Repeat all the lines below exactly, but omit the pictures.
○ ○ ○ ○ ○
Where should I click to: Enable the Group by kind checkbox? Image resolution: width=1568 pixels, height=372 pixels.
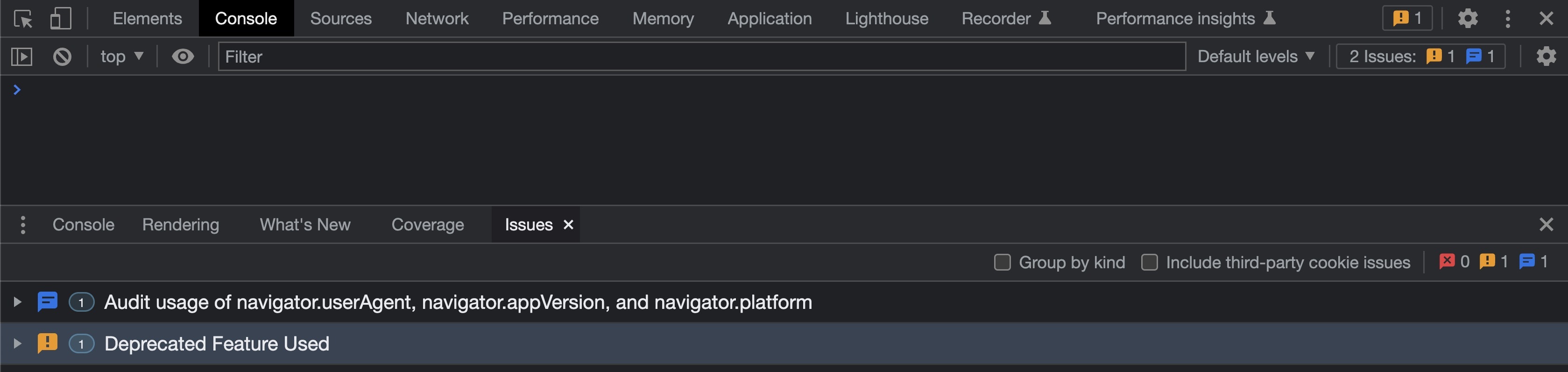coord(1002,262)
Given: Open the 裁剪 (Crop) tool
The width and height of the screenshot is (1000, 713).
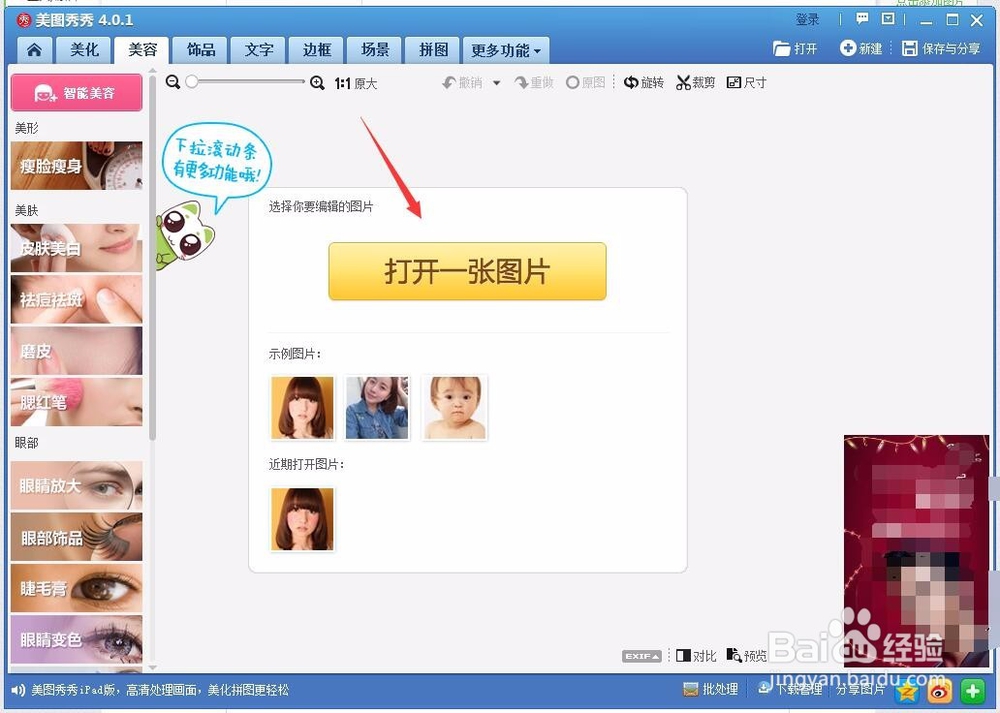Looking at the screenshot, I should pos(695,82).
○ ○ ○ ○ ○
Task result
Where should I click to: Enable the Group by kind checkbox? Image resolution: width=1568 pixels, height=372 pixels.
coord(1002,262)
Given: Open the 裁剪 (Crop) tool
The width and height of the screenshot is (1000, 713).
Looking at the screenshot, I should pos(695,82).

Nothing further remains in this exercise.